When Lachlan Moore, a student at the Launceston Church Grammar School, in Tasmania, researched his relative Corporal Charles Moore, for the Frank MacDonald Study Tour in 2017, he was well aware that historical facts and figures represented the loss of lives, and wrote:
"Charles Moore was just one man, one of the 17 million lives that the Great War stole, so in the scheme of things, when attempting to contemplate such colossal statistics, it may seem as though it matters little. The truth is it matters more than anything, for lives can never be valued nor repaid. No one can ever give Charles his life back.
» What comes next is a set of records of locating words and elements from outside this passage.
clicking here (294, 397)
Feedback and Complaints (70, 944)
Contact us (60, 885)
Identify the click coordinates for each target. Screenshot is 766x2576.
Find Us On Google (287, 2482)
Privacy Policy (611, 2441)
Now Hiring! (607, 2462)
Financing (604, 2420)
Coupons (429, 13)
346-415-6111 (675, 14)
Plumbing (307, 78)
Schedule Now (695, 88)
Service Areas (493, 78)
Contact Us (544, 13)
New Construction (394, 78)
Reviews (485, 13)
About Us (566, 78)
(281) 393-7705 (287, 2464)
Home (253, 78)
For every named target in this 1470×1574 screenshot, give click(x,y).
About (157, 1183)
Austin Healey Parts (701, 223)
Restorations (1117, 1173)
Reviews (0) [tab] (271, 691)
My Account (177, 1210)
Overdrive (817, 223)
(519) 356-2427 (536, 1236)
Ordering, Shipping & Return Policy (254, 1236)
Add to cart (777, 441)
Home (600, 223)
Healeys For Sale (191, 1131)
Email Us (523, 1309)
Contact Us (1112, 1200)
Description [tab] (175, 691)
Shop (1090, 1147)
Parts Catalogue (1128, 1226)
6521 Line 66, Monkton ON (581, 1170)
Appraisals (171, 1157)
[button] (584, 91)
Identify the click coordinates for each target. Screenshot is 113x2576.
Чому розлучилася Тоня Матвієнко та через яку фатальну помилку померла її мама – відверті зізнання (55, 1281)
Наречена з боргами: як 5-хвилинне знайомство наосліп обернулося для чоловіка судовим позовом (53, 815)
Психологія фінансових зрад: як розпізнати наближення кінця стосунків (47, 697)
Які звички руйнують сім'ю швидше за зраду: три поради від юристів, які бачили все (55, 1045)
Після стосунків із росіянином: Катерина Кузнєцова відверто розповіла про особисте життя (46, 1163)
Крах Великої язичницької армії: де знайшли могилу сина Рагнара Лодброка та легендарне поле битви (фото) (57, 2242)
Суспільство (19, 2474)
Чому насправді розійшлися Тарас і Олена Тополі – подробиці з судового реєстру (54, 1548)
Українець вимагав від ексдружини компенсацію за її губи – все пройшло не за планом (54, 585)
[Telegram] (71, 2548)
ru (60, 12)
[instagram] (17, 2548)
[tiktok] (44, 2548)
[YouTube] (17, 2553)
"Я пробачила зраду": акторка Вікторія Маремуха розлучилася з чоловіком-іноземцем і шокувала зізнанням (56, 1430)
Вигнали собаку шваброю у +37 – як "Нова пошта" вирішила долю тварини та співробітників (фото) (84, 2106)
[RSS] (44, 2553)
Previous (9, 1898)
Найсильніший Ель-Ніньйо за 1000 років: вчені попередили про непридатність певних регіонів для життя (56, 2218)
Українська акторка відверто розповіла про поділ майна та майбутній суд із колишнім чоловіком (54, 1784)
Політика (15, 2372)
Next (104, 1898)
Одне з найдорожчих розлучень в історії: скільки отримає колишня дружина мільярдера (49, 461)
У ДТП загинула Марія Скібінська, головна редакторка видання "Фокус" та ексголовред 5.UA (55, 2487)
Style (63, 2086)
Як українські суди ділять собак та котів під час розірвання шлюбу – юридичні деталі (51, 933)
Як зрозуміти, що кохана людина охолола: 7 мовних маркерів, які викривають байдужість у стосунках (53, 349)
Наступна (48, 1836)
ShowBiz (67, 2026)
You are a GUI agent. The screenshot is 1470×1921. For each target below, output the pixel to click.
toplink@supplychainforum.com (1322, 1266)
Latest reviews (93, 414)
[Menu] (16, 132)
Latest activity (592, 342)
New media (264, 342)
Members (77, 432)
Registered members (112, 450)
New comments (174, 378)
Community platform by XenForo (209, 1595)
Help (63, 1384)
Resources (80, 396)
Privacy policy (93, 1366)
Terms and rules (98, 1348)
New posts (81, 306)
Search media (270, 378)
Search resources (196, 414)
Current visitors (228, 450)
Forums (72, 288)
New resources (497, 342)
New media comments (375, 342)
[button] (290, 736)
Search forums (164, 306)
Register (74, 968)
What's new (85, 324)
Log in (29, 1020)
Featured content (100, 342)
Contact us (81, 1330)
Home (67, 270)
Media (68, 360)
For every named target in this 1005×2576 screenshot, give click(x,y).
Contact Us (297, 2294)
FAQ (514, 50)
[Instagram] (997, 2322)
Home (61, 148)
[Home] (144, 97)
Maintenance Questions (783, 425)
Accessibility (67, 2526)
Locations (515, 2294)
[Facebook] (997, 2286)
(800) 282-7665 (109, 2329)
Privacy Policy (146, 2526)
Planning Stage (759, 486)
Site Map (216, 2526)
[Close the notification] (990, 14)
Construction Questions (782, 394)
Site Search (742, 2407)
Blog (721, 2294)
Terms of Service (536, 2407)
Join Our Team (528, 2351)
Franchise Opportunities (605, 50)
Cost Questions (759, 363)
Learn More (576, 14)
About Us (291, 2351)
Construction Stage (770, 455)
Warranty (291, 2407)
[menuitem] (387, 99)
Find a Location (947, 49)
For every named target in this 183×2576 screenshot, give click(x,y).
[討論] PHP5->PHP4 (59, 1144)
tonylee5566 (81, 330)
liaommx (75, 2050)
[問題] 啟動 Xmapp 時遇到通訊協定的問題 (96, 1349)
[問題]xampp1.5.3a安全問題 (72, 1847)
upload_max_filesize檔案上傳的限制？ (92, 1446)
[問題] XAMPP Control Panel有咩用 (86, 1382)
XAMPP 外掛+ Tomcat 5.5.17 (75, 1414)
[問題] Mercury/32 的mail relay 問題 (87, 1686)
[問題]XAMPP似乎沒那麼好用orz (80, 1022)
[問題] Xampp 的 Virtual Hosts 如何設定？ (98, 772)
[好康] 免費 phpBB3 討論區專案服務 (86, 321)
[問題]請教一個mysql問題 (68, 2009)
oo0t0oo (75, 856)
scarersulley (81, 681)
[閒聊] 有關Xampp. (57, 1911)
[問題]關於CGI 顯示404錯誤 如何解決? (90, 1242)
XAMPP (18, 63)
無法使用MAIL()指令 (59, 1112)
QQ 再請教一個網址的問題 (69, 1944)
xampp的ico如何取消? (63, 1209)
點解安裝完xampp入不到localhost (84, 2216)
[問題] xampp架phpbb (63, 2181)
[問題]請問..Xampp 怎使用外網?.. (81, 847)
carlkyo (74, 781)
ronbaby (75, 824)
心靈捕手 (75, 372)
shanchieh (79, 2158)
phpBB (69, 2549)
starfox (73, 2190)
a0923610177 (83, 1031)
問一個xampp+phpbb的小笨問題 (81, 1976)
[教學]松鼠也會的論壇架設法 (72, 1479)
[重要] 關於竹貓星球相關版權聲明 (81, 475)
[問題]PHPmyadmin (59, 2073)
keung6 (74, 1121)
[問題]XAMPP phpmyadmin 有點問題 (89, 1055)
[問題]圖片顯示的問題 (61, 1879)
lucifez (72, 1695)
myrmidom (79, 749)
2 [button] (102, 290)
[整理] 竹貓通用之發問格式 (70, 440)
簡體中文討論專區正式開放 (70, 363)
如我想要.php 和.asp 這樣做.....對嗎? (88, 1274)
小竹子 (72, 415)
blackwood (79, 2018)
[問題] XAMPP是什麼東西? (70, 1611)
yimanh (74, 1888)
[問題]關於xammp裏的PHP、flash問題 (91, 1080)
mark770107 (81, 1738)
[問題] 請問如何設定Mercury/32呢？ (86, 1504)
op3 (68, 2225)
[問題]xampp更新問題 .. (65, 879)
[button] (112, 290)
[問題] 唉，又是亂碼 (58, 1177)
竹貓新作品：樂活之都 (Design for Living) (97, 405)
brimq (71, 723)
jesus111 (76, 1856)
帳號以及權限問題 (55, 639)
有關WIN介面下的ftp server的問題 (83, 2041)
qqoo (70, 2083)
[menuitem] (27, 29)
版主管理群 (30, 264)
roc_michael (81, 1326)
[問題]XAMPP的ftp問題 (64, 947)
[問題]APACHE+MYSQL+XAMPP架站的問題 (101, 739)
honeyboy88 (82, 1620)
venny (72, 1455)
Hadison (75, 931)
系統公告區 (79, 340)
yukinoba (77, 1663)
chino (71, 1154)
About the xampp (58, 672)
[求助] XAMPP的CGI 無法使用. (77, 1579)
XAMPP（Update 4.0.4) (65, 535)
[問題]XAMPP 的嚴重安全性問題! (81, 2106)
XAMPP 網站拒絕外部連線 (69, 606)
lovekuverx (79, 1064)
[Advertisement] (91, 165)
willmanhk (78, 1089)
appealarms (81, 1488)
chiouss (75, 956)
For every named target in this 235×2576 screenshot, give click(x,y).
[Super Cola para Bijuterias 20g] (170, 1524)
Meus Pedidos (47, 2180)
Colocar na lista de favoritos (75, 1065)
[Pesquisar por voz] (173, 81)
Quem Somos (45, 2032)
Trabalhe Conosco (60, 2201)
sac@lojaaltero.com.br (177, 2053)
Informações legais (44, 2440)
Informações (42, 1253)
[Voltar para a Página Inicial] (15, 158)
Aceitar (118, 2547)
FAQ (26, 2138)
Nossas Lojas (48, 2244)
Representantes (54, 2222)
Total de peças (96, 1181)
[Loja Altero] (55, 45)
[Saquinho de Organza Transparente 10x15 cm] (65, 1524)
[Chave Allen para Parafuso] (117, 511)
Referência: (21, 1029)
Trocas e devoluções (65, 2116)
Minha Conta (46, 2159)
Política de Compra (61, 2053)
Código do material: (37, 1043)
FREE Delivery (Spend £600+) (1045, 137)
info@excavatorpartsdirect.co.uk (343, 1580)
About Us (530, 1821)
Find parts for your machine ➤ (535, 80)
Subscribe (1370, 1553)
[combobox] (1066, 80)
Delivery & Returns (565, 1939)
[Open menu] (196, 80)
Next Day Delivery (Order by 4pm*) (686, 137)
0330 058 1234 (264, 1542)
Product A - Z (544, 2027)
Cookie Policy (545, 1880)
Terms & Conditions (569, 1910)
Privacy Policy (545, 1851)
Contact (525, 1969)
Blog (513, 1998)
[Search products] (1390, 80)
What these men and women had to go through will never be vindicated nor redressed. What we can do, and what we must do, is tell the stories of the men and women who went through this pain. Empathise with, salute our military heroes, past, and present and most importantly, we must listen to their stories."
The importance of telling the stories
Through the Frank MacDonald Study Tour of the Western Front, Lachlan had the opportunity to hear the stories of soldiers and nurses and tell the story of Charles Moore, his great-grandfather's uncle.
Lachlan's decision to research Charles Moore for the Frank MacDonald Memorial Study Tour was timely.
While pondering whether to choose Charles as the soldier to research for the Frank MacDonald Study Tour, one of Lachlan's relatives was contacted by the Commonwealth War Graves Commission. The commission was attempting to find a DNA sample from one of Charles’ family members to clarify the possibility that Charles was buried in a recently uncovered mass grave in Pheasant Wood, France.